Ci troviamo a Marzabotto, sui colli bolognesi.
• Personaggi principali (Indica quali sono i personaggi che hanno maggior peso nella trama, nello svolgimento della vicenda; per ciascuno fornisci, brevemente, una descrizione: dell’aspetto fisico ed eventualmente dell’abbigliamento, se questo è suo tipico; del carattere e della mentalità; di eventuali caratteristiche sue tipiche, come manie, modi di parlare o di fare particolari ecc.)…………………………………………………………
Martina: all’inizio ha otto anni, non parla più dopo la morte del fratellino per lo shock, è solita riutilizzare i vestiti dei suoi familiari, cerca di capire com’è il mondo.

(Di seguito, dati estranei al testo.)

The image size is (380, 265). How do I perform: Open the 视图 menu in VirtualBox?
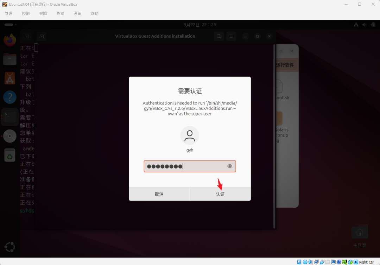(43, 13)
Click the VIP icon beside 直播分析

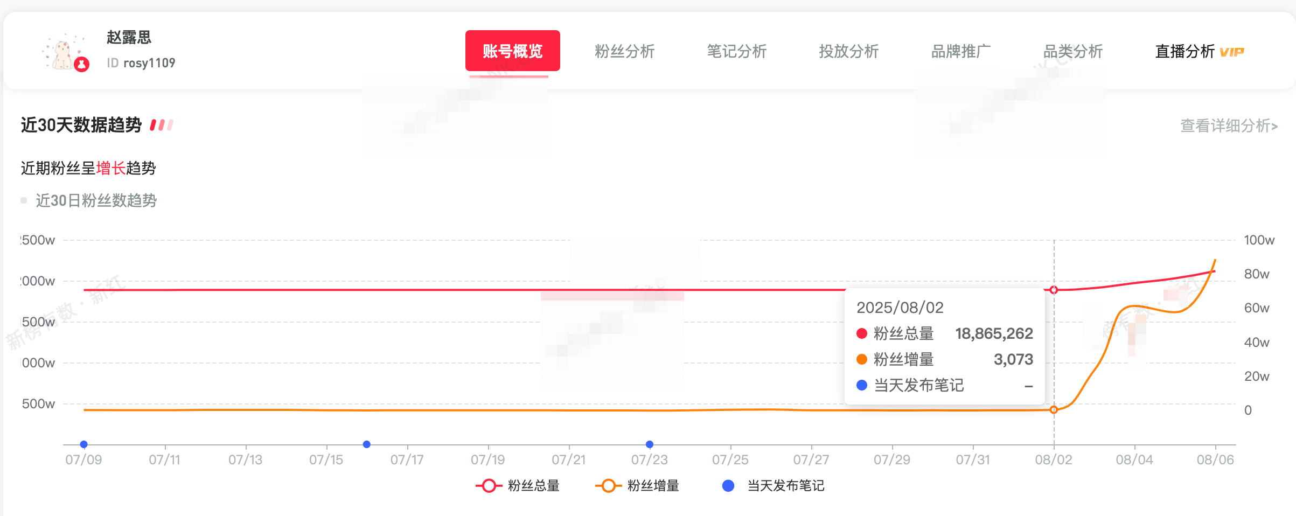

Beniamina: zia della piccola, resta sconvolta per la morte del fidanzato partigiano, è molto coraggiosa e non si fa sottomettere da nessuno, non ha figli.
Armando: padre di Martina, partigiano, cerca di portare avanti la famiglia.
Lena: madre della bambina, resta incinta e cerca di fare il possibile in casa.

• Personaggi secondari rilevanti (Personaggi non protagonisti ma importanti o perché sono ben caratterizzati o perché hanno un alto valore simbolico per ciò che rappresentano o propongono)………………………………………………………………………………….
Famiglia Buganelli: si trasferisce in campagna perché a Bologna gli attacchi sono più pesanti; il mercante e l’aiutante: spie tedesche, si intrufolano in casa della famiglia;
altri partigiani; soldati tedeschi; i preti: cercano di salvare gli abitanti nelle loro chiese
B Interpretazione
• Il messaggio (Quali idee, quali sentimenti o quali valori propone il regista?) ………….…
Il regista intende raccontare il periodo delle stragi naziste così com’era: crudele. Vuole far capire il dolore che la gente provava all’epoca, trasmettendo al pubblico tristezza, angoscia, rabbia , paura…
• Temi secondari ma significativi (Accanto al messaggio principale, quali altri argomenti interessanti o significativi propone il regista?) ………………………………………..
Alla fine del film Martina riprende a parlare; è questo il messaggio: che dopo uno shock ancora più grande della morte di un fratello, ovvero la morte di parenti, amici e compaesani, riprende coraggio per cantare una ninna nanna al neonato, cioè l’uomo che verrà. Un altro messaggio è quello di non fidarsi delle persone che non si conoscono abbastanza: come succede per il mercante e il suo assistente, che in realtà raccolgono informazioni
C Riflessioni personali
• Io e il film (Impressioni o considerazioni personali libere sul film: ti è piaciuto oppure no? Perché? Come giudichi il finale? Sei d’accordo con il messaggio del film?)………….
Il film mi è piaciuto molto, penso che la sceneggiatura sia fantastica, dalle ambientazioni al dialetto bolognese, dai costumi ai modi di fare. Il finale lo reputo unico nel suo genere ed il messaggio deciso e forte.
• Scene indimenticabili (Ricordi qualche scena particolarmente toccante, suggestiva o memorabile? Perché ti ha colpito? Ci sono state, invece, scene che non ti sono piaciute? Perché?)………………………………………………………………………………………………………
Mi hanno colpito molte scene: quando una vecchietta disabile viene uccisa perché lenta ad uscire dalla chiesa; quando l’aiutante del mercante ha il fucile in mano; quando Beniamina viene salvata perché simile alla moglie del soldato tedesco, il quale viene ucciso dalla zia per aver sparato ad un bambino che piangeva, ma anche lei viene poi colpita da un altro soldato.